Washington justifica estas acciones letales al designar a los cárteles como organizaciones terroristas, mientras que países como Venezuela y Colombia denuncian los ataques como ejecuciones extrajudiciales. Desde septiembre de 2025, el Comando Sur de Estados Unidos (SOUTHCOM) ha ejecutado al menos 28 ataques letales contra pequeñas embarcaciones, descritas como “lanchas de bajo perfil”, en rutas marítimas internacionales. La administración Trump sostiene que estas naves eran operadas por organizaciones designadas como terroristas, como el Tren de Aragua, y estaban involucradas en el tráfico de narcóticos. La base legal para el uso de la fuerza letal, según funcionarios estadounidenses, es un hallazgo clasificado del Departamento de Justicia que permite tratar a los miembros de cárteles designados como “combatientes ilegales”, autorizando su eliminación sin un proceso judicial previo. Sin embargo, Washington no ha presentado pruebas públicas que vinculen de manera concluyente a las víctimas con el narcotráfico.

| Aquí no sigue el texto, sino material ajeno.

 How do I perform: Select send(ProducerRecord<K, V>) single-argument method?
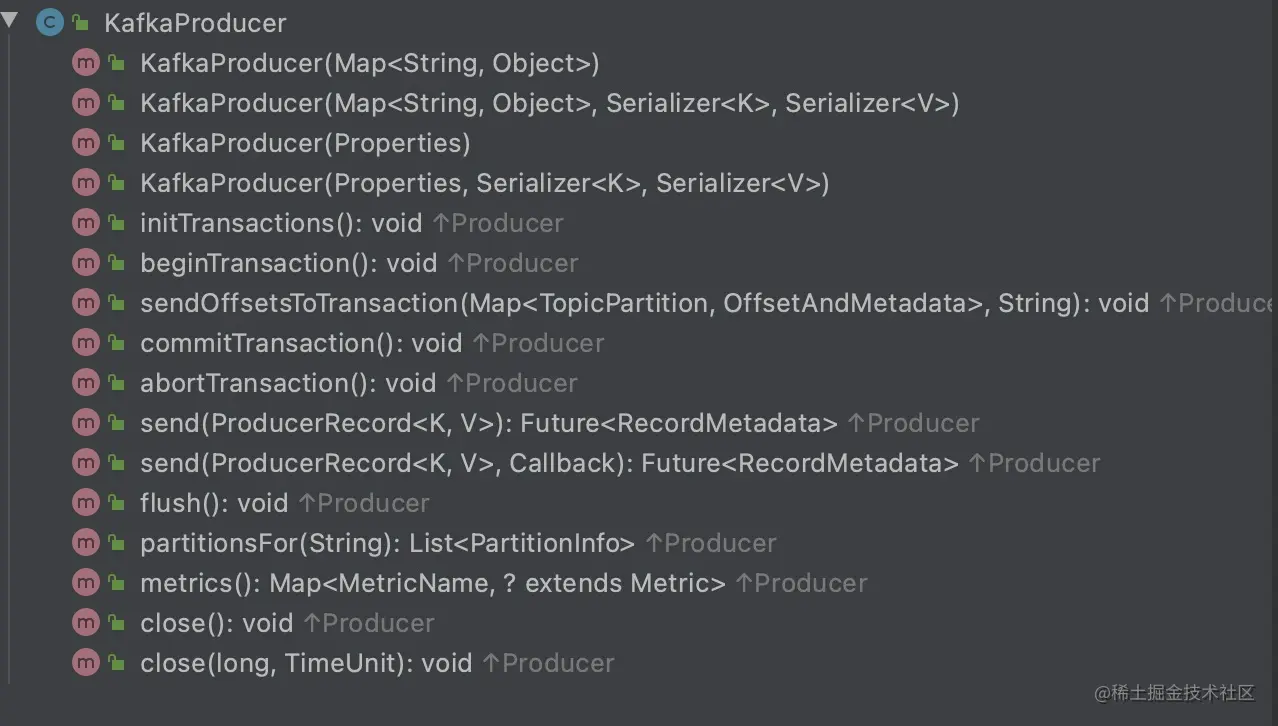[x=488, y=423]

La campaña ha provocado una fuerte reacción internacional. El gobierno de Venezuela ha calificado las operaciones como una “guerra no declarada” y ha solicitado una investigación a la ONU. Por su parte, el presidente de Colombia, Gustavo Petro, condenó los ataques, afirmando que entre las víctimas había ciudadanos colombianos, lo que generó una disputa diplomática con Estados Unidos.

La ONU también ha expresado su preocupación, advirtiendo que estas acciones podrían constituir violaciones del derecho internacional.